◆ **ИЗВЛЕЧЁННЫЙ ТЕКСТ**

---------------

В 1994 году я учился в магистратуре, и у меня не было ни наглости, ни денег, чтобы слоняться по музыкальным магазинам, скупая все новинки. Поэтому я слушал джангл так же хаотично, как в свое время в 70‐х читал американские комиксы. Я доставал треки когда и где придется, обычно в виде сборников на CD, выходивших уже после того, как премьерные дабплейт-тиражи альбомов теряли свою свежесть. По большей части неумолимый поток джангл-музыки невозможно было вписать в какой-либо нарратив. В соответствии с безличным и обесчеловеченным звучанием этого жанра, названия исполнителей тяготели к загадочным киберпанк-референсам без привязки к каким-либо реальным событиям или местам. Джангл лучше всего воспринимался как анонимный поток электронного либидо, будто проходивший через продюсеров, или как нагромождение искажений и спецэффектов без конкретного авторства. Он звучал как нечто живое, но неодушевленное – словно жестокий и беспощадный искусственный интеллект, грешным делом призванный в студию звукозаписи; брейкбит вызывал ассоциации с гигантскими псами-мутантами, рвущимися с поводка.
Rufige Kru был в числе немногих джангл-проектов, о которых я что-то знал. Благодаря прозелитическим статьям Саймона Рейнольдса в ныне давно не издающемся еженедельнике Melody Maker, мне было известно, что Rufige Kru – один из псевдонимов Голди, который уже тогда становился узнаваем, чего практически не случалось на традиционно анонимной джангл-сцене. Если кто и мог стать лицом этого безликого жанра, то Голди – златозубый бывший граффитист смешанного расового происхождения, – несомненно, годился на эту роль. Голди вырос на хип-хопе, но коллективное рейв-помешательство необратимо на него повлияло. Его карьера стала притчей во языцех из‐за нескольких, казалось безнадежных, затыков. Любого продюсера, вышедшего из культурных недр хардкорного континуума, всегда прельщала перспектива отринуть непременно коллективный характер производства в этом жанре. Голди перед этим искушением не устоял, но, что показательно, качество его записей ухудшилось сразу же, как только он перестал использовать безличные, общие названия для своих проектов и начал издаваться под (пусть и вымышленным) именем Голди. Его первый альбом «Timeless» сгладил неорганическое звучание джангла с помощью аналоговых инструментов и настораживающе-изящного джаз-фанка. Голди стал звездой локальных масштабов, снялся в бибисишном сериале «EastEnders» и только в 2008‐м выпустил альбом, который можно было ожидать от Rufige Kru еще 15 лет назад. Урок очевиден: в Британии те, кто играет urban music, могут добиться успеха, только обособившись, покинув общий культурный котел жанра.

---------------

◆ **ЦЕЛЬ A**
Кратко изложите текст о джангле и Голди в двух предложениях.
◆ **ЦЕЛЬ B**
Сверьте с текстом о джангле и Голди три утверждения и на каждое ответьте «да» или «нет», приведя решающие слова текста в кавычках. (i) Первый альбом Голди «Timeless» сделал звучание джангла более неорганическим. (ii) О том, что Rufige Kru — псевдоним Голди, автор узнал из статей Саймона Рейнольдса. (iii) Голди вырос на хип-хопе.
◆ **ЦЕЛЬ C**
Допишите текст о джангле и Голди: добавьте два-три предложения, которые шли бы сразу после его последнего предложения.
Строки здесь ни при чём.

◆ **ИСХОДНЫЕ ДАННЫЕ**
---------------

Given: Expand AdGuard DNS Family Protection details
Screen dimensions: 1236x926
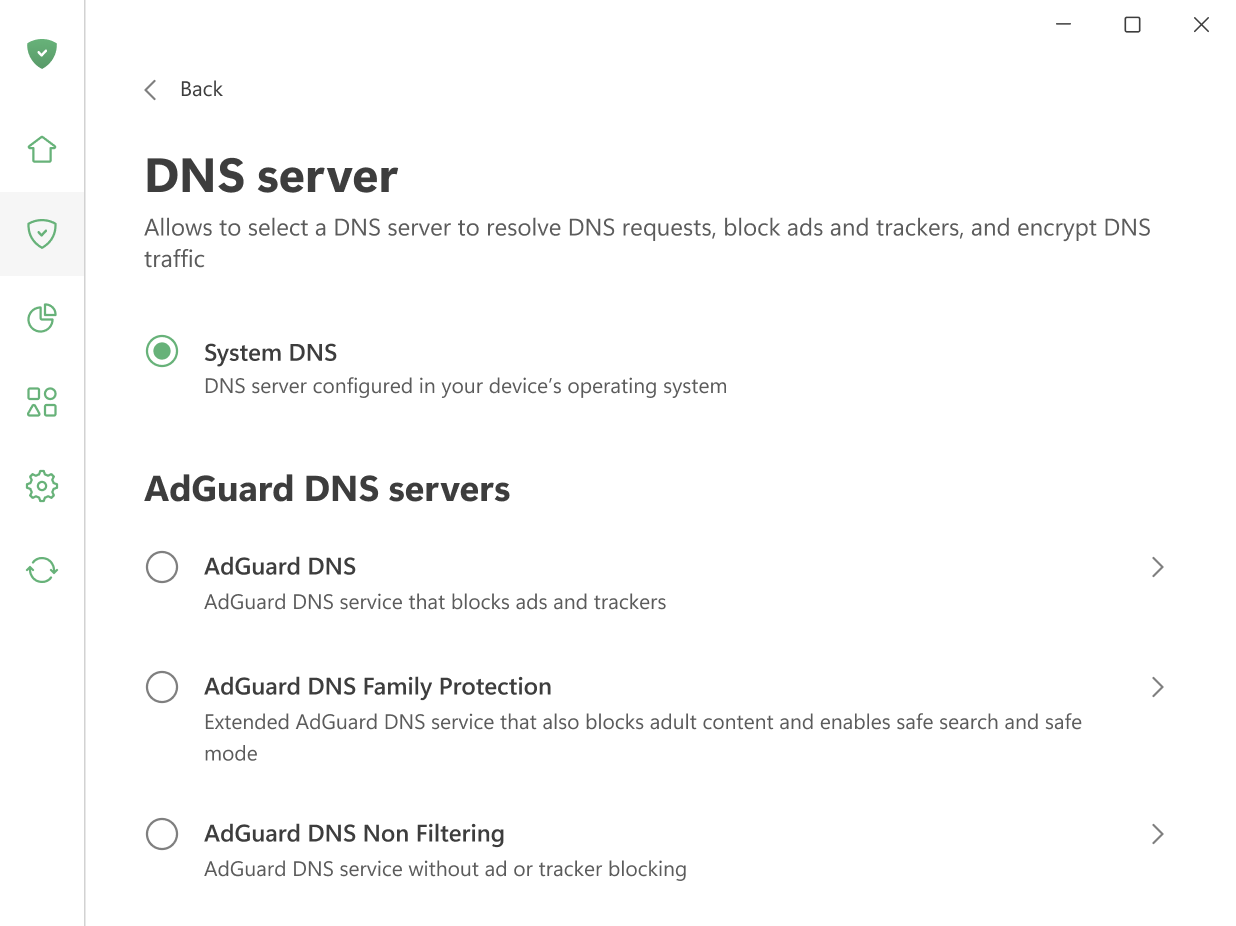Looking at the screenshot, I should [x=1157, y=687].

---------------

◆ **ИТОГ A**
В 1994 году автор слушал джангл урывками, и этот жанр воспринимался как безличный анонимный поток звуков без конкретного авторства, а Rufige Kru был одним из немногих знакомых автору проектов: это один из псевдонимов Голди, который уже тогда становился узнаваем. Качество записей Голди ухудшилось, как только он начал издаваться под именем Голди, и текст выводит отсюда урок: в Британии те, кто играет urban music, добиваются успеха, только обособившись от общего культурного котла жанра.

◆ **ИТОГ B**
(i) Нет: «Его первый альбом «Timeless» сгладил неорганическое звучание джангла с помощью аналоговых инструментов и настораживающе-изящного джаз-фанка».
(ii) Да: «Благодаря прозелитическим статьям Саймона Рейнольдса в ныне давно не издающемся еженедельнике Melody Maker, мне было известно, что Rufige Kru – один из псевдонимов Голди».
(iii) Да: «Голди вырос на хип-хопе».

◆ **ИТОГ C**
Первые релизы под псевдонимами Rufige Kru и Metalheads, которые Голди делал в коллаборации, все еще были наполнены вибрирующей, тусовочной атмосферой. «Terminator» 1992 года был самым эпохальным: будоражащие пульсации электронных ритмов и обработанные фэйзером, растянутые биты вызывали ассоциации с искаженными, нереальными геометрическими формами, а в вокальных сэмплах Линда Хэмилтон из «Терминатора» говорила о временных парадоксах и фатальных стратегиях. Трек будто комментировал сам себя: словно временны́е аномалии, описанные Линдой Хэмилтон («Ты говоришь в прошедшем времени о вещах, которые я еще не сделала»), воплотились в головокружительно сконцентрированном саунде.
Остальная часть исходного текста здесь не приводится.